The problem.
Beginning at the first line of the data, print each line exactly, stopping after the line that contains "You are a computer-use agent. The".

Stored records
====
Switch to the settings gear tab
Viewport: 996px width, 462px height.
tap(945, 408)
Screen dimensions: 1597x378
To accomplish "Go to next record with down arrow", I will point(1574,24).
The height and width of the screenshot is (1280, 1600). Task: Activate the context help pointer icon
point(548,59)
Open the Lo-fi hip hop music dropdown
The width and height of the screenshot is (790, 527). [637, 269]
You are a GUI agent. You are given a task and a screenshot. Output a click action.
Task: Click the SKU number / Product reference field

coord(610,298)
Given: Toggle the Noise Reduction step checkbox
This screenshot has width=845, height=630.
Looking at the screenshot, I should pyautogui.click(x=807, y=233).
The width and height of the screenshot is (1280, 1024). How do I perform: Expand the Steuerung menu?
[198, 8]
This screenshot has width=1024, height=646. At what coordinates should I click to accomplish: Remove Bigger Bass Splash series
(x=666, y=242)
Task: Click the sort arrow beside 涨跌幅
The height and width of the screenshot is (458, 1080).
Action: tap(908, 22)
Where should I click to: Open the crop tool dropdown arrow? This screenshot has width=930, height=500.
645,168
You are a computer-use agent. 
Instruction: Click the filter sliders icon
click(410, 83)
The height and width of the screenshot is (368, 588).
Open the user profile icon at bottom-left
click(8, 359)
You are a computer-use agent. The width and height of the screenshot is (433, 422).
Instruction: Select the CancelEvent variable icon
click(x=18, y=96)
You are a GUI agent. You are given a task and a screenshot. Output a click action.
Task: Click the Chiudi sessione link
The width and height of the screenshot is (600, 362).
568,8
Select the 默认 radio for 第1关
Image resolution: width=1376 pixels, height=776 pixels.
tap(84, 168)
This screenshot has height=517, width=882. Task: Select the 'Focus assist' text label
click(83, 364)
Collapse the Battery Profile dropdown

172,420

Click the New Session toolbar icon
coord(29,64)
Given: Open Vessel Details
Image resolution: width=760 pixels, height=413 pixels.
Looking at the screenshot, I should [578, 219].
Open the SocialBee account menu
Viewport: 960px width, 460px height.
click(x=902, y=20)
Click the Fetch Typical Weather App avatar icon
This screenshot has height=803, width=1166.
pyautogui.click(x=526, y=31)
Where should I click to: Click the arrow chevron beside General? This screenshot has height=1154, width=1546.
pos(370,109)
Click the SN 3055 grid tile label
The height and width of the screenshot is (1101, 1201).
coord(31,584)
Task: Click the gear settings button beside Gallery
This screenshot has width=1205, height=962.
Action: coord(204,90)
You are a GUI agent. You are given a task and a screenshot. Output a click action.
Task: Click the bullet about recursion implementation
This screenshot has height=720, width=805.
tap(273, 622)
====
Written solution.
Switch to the settings gear tab
Viewport: 996px width, 462px height.
tap(945, 408)
Screen dimensions: 1597x378
To accomplish "Go to next record with down arrow", I will point(1574,24).
The height and width of the screenshot is (1280, 1600). Task: Activate the context help pointer icon
point(548,59)
Open the Lo-fi hip hop music dropdown
The width and height of the screenshot is (790, 527). [637, 269]
You are a GUI agent. You are given a task and a screenshot. Output a click action.
Task: Click the SKU number / Product reference field

coord(610,298)
Given: Toggle the Noise Reduction step checkbox
This screenshot has width=845, height=630.
Looking at the screenshot, I should pyautogui.click(x=807, y=233).
The width and height of the screenshot is (1280, 1024). How do I perform: Expand the Steuerung menu?
[198, 8]
This screenshot has width=1024, height=646. At what coordinates should I click to accomplish: Remove Bigger Bass Splash series
(x=666, y=242)
Task: Click the sort arrow beside 涨跌幅
The height and width of the screenshot is (458, 1080).
Action: tap(908, 22)
Where should I click to: Open the crop tool dropdown arrow? This screenshot has width=930, height=500.
645,168
You are a computer-use agent. 
Instruction: Click the filter sliders icon
click(410, 83)
The height and width of the screenshot is (368, 588).
Open the user profile icon at bottom-left
click(8, 359)
You are a computer-use agent. The width and height of the screenshot is (433, 422).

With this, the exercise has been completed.